Just like with other subscription services, listeners can follow general topics and specific creators’ channels. Thanks to a partnership with Vevo, there’s a solid amount of musicians and music videos available. A large number of performers have portions of their video catalogs available through Vevo, but the goal of offering paid windowing access doesn’t seem to be in full swing yet. For instance, Taylor Swift’s latest music video is not on the platform, but it is on her Vevo channel on YouTube. There’s also nothing from Jack White’s sophomore album.

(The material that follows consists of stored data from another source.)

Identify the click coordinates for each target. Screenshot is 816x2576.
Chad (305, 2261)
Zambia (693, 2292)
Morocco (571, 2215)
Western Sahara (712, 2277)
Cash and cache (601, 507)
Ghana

There don’t appear to be many additional channels for more than specific artists. We found Jay-Z’s Life+Times channel, which has a broader look at culture, with an emphasis on music and going behind-the-scenes with artists. It’s a great example of the type of multi-channel network that could thrive on a platform like Vessel: high production quality, great exclusive videos, and lots of star power. However, it was one of the only such channels we found for music. That’s likely due to the newness of the platform, and we’re pleased to see so much interest from some of the music industry’s top performers.
Again, this is still Vessel’s beta stage. The approach artists take to Vessel will likely change over time. Not only will the network add more creators to its stable, but more of the business leaders may also be getting involved. For instance, Universal Music Group formally signed with Vessel today. “Jason and his team recognize the substantial value of the music videos created by our world class roster of artists and have built a platform that promises fans a first-rate experience while providing artists and labels new ways to increase the monetization of their creative work,” Chairman and CEO Lucian Grainge said of the deal.
Music is just one of Vessel’s focuses, and it actually seems to take a backseat to the breadth of channels dedicated to vloggers, comedy, and more narrative short-form video. For a network that promises exclusives, having a large roster of creators and topics will be important for Vessel’s success, and it does appear to have started out strong on that front. We’re excited to see what other partnerships and exclusives Vessel can attract. Windowing seems to have a growing number of supporters within the industry; the trick will be convincing fans and listeners that the exclusives are worth paying for.